Roth was the Cosmos captain. He ran around the pitch with the Soccer Bowl cup after the Cosmos won it with Pele and other slightly-over-the-hill world soccer stalwarts in 1977.

He played Baumann — no first name necessary, like Pele or Messi or Hulk — the captain of the German national soccer team in “Victory.”

I had a nice chat with Roth on Tuesday. A soccer pal had his cellphone number.

Roth said he, too, had read where “Victory” was going to be remade. Now 66, he would be available for a cameo in the new movie, he said.

Maybe he could be with the Allies this time.

Roth, who said Pele was responsible for his role in “Victory,” did not try out for the part of Baumann.

“It was actually John Huston’s adamant decision,” he said of the legendary screenwriter-director.

“By the time I had arrived in Budapest (where the climactic soccer match was filmed), he had not cast the Baumann role yet. He was getting concerned because he felt it was an important role — it didn’t turn out to be — but in any case he found out I spoke German.

“He said ‘You’re Baumann.’

“I said ‘But I don’t want to be Baumann.’

“He said I’m going to give you a scene — and then he put his fingers together, as directors tend to do — and he said, ‘It is going to be you, and it’s going to be Stallone.’

“He described the final penalty shootout scene, and he sold me on it.”

“Victory” was based on a 1962 Hungarian film and inspired by a real-life wartime soccer match pitting FC Dynamo Kiev vs. German soldiers during Ukraine’s occupation. I have “Victory” on DVD, and every four years, during the World Cup, I watch it again.

It’s part “The Longest Yard,” part “Rocky,” part “Hogan’s Heroes” — no wonder why guys who don’t even like soccer like this movie. Plus, it has “Soccer Plays Designed by Pele.” Which is what it says in the credits.

It has been 33 years since “Victory” was showing at a theater near you, and Roth’s shock of dark brown hair has turned into a shock of gray hair. But the movie holds up.

When Russell Osman, who in 1981 was a center back for a English football side called Ipswich Town, says instead of escaping through Paris sewers at halftime the Allied players should stay and play the second half “because we can win this!” I wanted to jump off the recliner and go in at right back.

“Victoire! Victoire! Victoire!” the crowd chants, and see if you don’t get goosebumps when it sings “La Marseillaise,” the French national anthem, a cappella and rousing, with Sylvester Stallone staring down Werner Roth from The Spot — just like the Dutch ’keeper stared down the Costa Rican penalty takers at the World Cup in real life.

Roth said the climactic penalty kick had to be shot many times before they got it right.

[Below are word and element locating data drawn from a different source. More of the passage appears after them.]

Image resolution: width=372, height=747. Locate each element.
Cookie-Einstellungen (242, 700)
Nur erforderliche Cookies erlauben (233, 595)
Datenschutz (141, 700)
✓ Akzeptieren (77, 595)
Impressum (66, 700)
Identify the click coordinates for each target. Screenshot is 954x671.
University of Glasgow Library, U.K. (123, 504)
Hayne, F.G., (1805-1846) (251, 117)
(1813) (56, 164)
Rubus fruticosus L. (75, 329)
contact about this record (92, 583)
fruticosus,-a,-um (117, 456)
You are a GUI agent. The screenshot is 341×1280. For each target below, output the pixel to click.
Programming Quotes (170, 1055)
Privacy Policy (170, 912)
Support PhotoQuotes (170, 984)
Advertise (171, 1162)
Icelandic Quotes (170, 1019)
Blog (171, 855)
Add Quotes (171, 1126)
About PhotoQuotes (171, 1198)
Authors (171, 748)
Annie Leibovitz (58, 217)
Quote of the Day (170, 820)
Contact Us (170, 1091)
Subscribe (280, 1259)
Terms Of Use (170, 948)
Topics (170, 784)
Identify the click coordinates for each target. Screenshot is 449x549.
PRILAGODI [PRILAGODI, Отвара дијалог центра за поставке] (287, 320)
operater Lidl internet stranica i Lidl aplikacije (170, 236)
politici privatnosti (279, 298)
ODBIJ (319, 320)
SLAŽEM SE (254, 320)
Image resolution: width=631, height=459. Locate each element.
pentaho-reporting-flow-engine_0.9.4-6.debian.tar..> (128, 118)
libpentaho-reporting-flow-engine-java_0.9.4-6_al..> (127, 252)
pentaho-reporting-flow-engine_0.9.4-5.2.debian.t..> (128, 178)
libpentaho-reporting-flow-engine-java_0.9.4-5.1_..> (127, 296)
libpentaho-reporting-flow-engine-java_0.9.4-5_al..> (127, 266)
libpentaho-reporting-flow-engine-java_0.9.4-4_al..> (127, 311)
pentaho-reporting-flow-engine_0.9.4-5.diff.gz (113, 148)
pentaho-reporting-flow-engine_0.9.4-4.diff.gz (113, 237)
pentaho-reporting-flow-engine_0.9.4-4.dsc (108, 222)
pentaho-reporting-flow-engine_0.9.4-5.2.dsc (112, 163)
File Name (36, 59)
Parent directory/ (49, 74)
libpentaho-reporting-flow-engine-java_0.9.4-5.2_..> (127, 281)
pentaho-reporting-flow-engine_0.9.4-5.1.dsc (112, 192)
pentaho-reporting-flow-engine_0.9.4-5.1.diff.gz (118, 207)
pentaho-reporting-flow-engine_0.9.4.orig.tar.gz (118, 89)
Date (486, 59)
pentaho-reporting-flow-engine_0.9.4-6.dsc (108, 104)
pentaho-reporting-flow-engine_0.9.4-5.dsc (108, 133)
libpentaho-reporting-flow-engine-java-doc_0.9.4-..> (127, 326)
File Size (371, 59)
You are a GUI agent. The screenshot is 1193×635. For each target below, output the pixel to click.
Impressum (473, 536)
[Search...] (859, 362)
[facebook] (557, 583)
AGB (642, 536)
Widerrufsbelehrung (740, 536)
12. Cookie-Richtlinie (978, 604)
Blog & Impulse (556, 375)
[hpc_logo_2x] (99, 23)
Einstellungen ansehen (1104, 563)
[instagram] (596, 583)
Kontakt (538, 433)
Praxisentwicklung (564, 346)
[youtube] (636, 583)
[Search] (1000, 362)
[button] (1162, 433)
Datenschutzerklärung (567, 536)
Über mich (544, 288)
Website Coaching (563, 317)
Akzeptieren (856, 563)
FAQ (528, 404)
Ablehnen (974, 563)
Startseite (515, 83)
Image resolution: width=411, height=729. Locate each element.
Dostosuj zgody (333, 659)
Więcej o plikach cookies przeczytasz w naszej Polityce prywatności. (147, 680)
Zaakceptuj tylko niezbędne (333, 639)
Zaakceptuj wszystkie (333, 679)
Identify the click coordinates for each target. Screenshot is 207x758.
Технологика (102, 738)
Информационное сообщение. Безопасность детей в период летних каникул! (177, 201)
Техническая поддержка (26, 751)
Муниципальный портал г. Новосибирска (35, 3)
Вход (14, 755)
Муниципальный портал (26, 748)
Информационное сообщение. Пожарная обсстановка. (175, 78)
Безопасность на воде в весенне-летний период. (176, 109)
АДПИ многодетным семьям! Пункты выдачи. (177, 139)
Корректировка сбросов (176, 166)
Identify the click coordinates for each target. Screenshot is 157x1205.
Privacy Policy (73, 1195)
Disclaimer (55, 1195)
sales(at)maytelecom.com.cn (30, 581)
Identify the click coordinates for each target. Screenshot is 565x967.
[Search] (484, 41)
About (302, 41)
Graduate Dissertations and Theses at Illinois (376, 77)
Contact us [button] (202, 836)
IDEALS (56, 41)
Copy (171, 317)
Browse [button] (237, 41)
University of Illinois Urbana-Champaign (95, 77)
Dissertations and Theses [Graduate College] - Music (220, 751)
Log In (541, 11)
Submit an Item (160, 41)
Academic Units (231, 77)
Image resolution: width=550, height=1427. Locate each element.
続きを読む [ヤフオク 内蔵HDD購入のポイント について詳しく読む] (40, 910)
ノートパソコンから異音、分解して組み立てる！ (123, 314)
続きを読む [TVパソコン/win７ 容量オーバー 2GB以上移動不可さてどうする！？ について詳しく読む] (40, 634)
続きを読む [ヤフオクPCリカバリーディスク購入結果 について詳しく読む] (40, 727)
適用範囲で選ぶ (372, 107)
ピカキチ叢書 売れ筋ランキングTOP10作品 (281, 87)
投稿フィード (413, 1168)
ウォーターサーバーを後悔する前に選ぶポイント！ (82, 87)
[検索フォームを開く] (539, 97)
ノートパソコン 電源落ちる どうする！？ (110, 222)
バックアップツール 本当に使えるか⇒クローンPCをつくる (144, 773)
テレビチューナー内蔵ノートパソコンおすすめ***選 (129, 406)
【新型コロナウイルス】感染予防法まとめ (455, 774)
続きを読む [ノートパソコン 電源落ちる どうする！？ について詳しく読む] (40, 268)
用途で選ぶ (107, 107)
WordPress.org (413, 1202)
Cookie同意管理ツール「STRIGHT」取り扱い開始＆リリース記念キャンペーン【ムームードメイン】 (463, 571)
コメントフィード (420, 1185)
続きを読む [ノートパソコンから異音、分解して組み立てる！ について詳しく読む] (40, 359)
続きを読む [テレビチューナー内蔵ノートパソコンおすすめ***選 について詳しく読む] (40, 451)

“By that time, Stallone was so beaten up that he wasn’t diving as he had during casting. So I had to keep moving the ball closer and closer to him to make it easier” for him to save, Roth said.

Did he boot one that wasn’t so easy to save, just to remind Sly who was the real footballer, and who was the actor?

“One time. I put it to his opposite side. He laughed.”

Everybody had a laugh, Roth said, because this was 1981, and by that time Stallone had made only two “Rocky” movies. He wasn’t such a big shot then.

Roth said Stallone was easy to work with and seemed to enjoy playing soccer with some of its greatest players. And Michael Caine, who played Capt. John Colby of West Ham United in the movie?

Not so much.

Roth said Caine was more like the Italian defender who got bit by Luis Suarez.

“He came in a little overweight, and a little under-enthusiastic in regard to that role, I think,” Roth said. “I actually saw him a couple of years afterward, at the Plaza Hotel in New York, and I brought up ‘Victory.’

“He looked right through me, like he didn’t have a clue what I was talking about.”